> _DATA SUPPLIED_:
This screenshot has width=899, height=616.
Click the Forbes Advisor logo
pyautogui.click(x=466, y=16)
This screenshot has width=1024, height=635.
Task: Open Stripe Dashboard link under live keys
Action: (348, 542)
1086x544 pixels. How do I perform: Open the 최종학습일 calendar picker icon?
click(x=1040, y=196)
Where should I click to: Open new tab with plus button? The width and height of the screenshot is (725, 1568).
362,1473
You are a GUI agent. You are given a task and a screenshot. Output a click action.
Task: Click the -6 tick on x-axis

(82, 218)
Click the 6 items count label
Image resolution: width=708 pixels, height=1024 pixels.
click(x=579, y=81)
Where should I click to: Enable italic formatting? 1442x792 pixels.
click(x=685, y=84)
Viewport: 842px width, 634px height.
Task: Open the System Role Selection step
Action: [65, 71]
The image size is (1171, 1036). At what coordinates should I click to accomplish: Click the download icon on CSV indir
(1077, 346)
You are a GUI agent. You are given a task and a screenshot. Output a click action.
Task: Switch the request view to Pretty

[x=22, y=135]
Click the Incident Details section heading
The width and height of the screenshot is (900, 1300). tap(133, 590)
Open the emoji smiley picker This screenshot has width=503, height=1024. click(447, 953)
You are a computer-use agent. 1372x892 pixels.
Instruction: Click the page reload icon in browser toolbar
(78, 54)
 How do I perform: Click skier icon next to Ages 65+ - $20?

> _WHAT THE TASK REQUIRES_:
Please return every line of the listing exactly.

> _RESPONSE TO THE EXERCISE_:
This screenshot has width=899, height=616.
Click the Forbes Advisor logo
pyautogui.click(x=466, y=16)
This screenshot has width=1024, height=635.
Task: Open Stripe Dashboard link under live keys
Action: (348, 542)
1086x544 pixels. How do I perform: Open the 최종학습일 calendar picker icon?
click(x=1040, y=196)
Where should I click to: Open new tab with plus button? The width and height of the screenshot is (725, 1568).
362,1473
You are a GUI agent. You are given a task and a screenshot. Output a click action.
Task: Click the -6 tick on x-axis

(82, 218)
Click the 6 items count label
Image resolution: width=708 pixels, height=1024 pixels.
click(x=579, y=81)
Where should I click to: Enable italic formatting? 1442x792 pixels.
click(x=685, y=84)
Viewport: 842px width, 634px height.
Task: Open the System Role Selection step
Action: [65, 71]
The image size is (1171, 1036). At what coordinates should I click to accomplish: Click the download icon on CSV indir
(1077, 346)
You are a GUI agent. You are given a task and a screenshot. Output a click action.
Task: Switch the request view to Pretty

[x=22, y=135]
Click the Incident Details section heading
The width and height of the screenshot is (900, 1300). tap(133, 590)
Open the emoji smiley picker This screenshot has width=503, height=1024. click(447, 953)
You are a computer-use agent. 1372x892 pixels.
Instruction: Click the page reload icon in browser toolbar
(78, 54)
 How do I perform: Click skier icon next to Ages 65+ - $20?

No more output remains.